Prof. dr. A. M. L. van Wieringen, voorzitter van de Onderwijsraad en hoogleraar onderwijskunde aan de Universiteit van Amsterdam, wees in zijn referaat op de economische en sociale verwachtingen die aan het onderwijs gesteld worden. „Nederland wil qua kennis tot de kopgroep van Europa behoren, maar zal meer aandacht moeten besteden aan bijvoorbeeld de bestrijding van de voortijdige schooluitval.”
Het economisch denken in het onderwijs, waarbij ouders en leerlingen als consumenten beschouwd worden, is te beperkt gebleken, zei Van Wieringen. „Scholen hebben een belangrijke taak in een maatschappij waarin de sociale samenhang verbrokkelt. De opvoedkundige taak van de school wordt belangrijker, zeker ook door de toestroom van immigranten. Moeten zij alleen economisch integreren of ook cultureel? En wat ís onze culturele identiteit dan? Het geschiedenisonderwijs heeft meer aandacht nodig; dat is lange tijd verwaarloosd. Zijn de leraren toegerust voor de opvoedende taak die scholen steeds meer krijgen? Dat heeft de aandacht van de lerarenopleidingen nodig.”

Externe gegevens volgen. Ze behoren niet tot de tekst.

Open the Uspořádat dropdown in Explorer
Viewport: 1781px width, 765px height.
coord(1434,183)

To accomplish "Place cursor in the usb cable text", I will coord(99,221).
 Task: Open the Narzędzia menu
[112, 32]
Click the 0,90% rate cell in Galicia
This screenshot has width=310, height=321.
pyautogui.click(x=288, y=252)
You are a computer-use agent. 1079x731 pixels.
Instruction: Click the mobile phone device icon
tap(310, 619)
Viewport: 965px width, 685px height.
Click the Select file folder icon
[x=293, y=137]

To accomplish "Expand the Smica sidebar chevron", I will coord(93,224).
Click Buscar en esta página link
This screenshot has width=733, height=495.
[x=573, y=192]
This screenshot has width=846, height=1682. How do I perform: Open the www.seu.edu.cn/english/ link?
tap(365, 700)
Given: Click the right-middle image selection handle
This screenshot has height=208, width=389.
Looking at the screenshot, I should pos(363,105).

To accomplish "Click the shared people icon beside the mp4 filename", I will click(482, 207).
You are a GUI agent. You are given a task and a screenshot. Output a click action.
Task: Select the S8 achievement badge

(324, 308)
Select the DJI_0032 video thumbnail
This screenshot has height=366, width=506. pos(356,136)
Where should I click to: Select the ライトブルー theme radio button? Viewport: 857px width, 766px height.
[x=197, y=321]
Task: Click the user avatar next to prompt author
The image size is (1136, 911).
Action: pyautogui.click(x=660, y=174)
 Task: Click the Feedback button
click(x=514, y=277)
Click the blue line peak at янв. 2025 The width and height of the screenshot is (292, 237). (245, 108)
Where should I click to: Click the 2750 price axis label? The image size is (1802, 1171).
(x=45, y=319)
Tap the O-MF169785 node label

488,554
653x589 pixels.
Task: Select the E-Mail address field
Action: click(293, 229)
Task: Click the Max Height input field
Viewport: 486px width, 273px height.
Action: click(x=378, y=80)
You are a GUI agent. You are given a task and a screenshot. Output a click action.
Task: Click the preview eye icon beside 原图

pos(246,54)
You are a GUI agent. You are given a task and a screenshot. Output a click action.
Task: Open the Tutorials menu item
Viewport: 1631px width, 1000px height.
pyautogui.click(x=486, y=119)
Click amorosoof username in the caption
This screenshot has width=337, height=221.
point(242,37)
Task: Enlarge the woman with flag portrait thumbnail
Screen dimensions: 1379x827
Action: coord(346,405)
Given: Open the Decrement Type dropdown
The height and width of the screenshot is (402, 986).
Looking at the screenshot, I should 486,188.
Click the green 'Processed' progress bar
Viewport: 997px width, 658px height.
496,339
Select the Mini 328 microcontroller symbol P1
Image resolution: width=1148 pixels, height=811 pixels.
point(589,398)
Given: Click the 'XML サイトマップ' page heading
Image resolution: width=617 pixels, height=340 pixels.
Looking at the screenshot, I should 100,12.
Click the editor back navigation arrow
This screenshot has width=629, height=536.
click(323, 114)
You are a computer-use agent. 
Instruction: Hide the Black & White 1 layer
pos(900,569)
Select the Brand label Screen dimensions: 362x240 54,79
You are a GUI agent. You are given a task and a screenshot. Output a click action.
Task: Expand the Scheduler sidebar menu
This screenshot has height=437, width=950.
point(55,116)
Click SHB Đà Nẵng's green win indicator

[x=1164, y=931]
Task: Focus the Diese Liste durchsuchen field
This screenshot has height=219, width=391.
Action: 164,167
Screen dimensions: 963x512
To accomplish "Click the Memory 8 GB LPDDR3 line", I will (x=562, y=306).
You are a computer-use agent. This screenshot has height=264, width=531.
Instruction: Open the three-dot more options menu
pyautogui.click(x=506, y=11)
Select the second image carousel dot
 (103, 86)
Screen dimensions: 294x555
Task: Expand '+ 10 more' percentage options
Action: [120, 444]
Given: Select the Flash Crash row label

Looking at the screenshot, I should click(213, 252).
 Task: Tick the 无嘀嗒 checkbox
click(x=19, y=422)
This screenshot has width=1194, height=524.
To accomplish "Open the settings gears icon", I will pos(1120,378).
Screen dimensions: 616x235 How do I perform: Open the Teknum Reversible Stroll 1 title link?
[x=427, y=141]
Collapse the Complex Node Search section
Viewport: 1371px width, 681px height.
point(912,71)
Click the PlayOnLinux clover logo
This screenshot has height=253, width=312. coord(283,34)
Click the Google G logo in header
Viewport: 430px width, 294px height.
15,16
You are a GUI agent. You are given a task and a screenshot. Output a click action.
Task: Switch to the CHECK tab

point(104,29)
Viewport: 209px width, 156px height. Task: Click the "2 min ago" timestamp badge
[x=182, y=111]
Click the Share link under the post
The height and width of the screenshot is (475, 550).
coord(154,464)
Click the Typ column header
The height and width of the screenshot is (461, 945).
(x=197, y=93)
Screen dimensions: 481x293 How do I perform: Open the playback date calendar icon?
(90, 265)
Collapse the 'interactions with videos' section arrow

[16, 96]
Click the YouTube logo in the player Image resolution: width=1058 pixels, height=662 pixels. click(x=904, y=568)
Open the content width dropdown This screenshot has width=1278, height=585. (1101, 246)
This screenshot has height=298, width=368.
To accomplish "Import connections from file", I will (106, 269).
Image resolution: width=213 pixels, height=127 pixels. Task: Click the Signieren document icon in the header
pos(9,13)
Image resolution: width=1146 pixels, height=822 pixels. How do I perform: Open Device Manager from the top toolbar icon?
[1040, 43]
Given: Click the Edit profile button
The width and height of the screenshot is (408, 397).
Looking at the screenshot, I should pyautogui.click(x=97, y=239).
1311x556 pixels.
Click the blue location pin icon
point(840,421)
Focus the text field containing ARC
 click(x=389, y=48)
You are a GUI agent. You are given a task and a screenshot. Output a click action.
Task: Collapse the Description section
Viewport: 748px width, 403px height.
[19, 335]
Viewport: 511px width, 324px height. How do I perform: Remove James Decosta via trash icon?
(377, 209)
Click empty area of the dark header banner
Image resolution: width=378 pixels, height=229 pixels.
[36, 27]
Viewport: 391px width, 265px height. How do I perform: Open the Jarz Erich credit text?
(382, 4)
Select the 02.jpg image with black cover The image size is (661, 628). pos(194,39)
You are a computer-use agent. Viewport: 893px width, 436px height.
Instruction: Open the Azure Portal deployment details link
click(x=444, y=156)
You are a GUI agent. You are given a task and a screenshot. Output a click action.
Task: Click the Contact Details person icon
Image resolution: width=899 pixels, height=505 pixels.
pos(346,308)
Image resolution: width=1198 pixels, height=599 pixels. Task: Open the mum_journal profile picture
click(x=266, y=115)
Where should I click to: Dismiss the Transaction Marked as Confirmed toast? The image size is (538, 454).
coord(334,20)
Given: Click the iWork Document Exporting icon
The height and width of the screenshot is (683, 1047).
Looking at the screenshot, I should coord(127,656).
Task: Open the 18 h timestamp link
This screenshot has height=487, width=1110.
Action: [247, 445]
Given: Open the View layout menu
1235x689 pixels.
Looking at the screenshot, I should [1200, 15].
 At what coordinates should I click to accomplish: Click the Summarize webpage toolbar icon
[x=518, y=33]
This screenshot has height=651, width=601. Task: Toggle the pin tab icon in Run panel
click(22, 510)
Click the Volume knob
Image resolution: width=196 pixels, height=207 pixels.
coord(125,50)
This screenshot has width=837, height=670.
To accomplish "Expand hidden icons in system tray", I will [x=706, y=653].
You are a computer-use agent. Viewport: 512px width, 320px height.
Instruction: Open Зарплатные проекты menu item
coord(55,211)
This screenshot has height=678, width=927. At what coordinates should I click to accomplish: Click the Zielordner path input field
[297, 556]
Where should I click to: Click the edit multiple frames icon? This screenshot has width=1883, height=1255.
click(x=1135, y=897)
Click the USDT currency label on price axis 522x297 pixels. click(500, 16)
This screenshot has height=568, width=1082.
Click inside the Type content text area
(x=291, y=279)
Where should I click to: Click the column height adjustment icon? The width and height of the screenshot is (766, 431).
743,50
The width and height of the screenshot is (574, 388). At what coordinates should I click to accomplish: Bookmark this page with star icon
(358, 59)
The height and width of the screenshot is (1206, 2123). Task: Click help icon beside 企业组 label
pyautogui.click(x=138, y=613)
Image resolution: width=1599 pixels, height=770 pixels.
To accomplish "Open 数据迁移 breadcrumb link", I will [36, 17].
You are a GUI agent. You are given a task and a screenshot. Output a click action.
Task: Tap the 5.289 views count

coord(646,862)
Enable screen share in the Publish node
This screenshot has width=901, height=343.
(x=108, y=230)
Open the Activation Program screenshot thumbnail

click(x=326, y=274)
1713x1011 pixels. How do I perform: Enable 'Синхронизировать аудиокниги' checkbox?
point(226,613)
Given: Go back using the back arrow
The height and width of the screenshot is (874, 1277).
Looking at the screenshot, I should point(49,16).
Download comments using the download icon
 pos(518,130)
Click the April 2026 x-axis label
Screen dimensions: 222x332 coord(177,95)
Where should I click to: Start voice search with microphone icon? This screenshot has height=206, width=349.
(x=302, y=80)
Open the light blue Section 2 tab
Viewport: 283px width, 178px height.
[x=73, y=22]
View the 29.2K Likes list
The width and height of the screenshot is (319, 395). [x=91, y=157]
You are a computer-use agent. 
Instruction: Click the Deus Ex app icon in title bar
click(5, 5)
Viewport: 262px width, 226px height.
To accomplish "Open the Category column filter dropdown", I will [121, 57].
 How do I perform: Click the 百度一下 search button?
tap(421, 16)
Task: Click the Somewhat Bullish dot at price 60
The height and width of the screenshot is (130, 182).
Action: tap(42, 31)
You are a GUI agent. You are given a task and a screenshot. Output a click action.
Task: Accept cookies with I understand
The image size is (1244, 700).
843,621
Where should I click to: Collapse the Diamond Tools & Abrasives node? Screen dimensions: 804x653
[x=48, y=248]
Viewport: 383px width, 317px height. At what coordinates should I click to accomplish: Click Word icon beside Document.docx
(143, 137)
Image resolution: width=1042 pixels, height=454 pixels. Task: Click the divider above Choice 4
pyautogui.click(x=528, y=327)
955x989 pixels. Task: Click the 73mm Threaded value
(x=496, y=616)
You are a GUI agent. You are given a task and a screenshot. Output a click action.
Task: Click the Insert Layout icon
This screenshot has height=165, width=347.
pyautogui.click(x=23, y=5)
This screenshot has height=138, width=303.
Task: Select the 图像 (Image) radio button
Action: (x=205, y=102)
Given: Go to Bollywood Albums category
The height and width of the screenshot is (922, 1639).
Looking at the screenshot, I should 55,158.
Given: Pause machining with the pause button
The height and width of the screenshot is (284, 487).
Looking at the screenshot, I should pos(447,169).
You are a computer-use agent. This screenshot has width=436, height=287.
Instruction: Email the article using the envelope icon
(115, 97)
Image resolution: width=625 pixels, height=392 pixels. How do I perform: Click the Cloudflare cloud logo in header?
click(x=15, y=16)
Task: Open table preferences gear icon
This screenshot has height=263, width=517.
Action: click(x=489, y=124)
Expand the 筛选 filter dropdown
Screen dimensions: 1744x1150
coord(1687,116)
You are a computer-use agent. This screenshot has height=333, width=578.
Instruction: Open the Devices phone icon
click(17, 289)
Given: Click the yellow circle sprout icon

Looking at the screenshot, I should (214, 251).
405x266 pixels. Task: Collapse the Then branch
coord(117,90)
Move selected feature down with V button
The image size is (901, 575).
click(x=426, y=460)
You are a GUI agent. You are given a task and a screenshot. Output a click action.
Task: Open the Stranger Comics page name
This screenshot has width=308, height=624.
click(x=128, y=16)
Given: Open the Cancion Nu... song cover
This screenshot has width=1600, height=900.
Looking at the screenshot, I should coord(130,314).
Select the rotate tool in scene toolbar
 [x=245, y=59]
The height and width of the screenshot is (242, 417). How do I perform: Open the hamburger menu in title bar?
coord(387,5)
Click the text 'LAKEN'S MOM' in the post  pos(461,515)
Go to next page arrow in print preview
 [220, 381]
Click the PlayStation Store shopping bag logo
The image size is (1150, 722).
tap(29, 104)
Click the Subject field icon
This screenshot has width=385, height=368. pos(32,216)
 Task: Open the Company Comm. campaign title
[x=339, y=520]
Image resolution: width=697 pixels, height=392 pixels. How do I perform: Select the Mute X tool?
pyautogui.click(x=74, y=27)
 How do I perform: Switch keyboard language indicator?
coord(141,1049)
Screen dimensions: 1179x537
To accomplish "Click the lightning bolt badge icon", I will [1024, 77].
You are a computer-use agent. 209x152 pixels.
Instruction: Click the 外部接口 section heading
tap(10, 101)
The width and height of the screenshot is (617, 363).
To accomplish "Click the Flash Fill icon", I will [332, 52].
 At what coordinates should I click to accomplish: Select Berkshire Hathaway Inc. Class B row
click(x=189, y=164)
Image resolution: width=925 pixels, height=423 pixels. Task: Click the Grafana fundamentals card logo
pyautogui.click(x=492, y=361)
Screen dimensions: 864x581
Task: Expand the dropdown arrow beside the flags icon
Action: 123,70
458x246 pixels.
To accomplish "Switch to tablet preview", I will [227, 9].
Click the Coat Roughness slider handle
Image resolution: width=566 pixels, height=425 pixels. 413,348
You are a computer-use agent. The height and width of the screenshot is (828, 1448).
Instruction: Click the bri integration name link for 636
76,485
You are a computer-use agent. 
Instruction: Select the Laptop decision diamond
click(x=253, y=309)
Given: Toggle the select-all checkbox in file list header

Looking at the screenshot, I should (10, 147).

Van Wieringen bepleitte „meer gesprek tussen de gemeenschappen in de maatschappij. Misschien kan de reformatorische gemeenschap de islamitische helpen.”
Tweede voorzitter ds. W. J. Karels wees in zijn slotwoord op de bedreigingen voor het reformatorisch onderwijs die uitgaan van ontwikkelingen in de gereformeerde gezindte: de invloed van de media, de wereldse denkwijze, het materialisme, het leven voor genot. „Maar wat me nog het meest zorgen baart, is de doorvloeiing, de invloed van evangelische kringen in de reformatorische scholen, een optimistische beschouwing van het kind, waarbij volgens sommigen de noodzaak van bekering niet meer genoemd mag worden. Als we op al die ontwikkelingen zien, zeggen we: De rivieren verheffen haar bruisen. Maar de Verbondsgod is geweldiger dan het bruisen van grote wateren. Hij regeert en Zijn Naam zál worden voortgeplant. Dat we de kinderen getrouw zouden blijven wijzen op de noodzaak én de mogelijkheid van bekering.”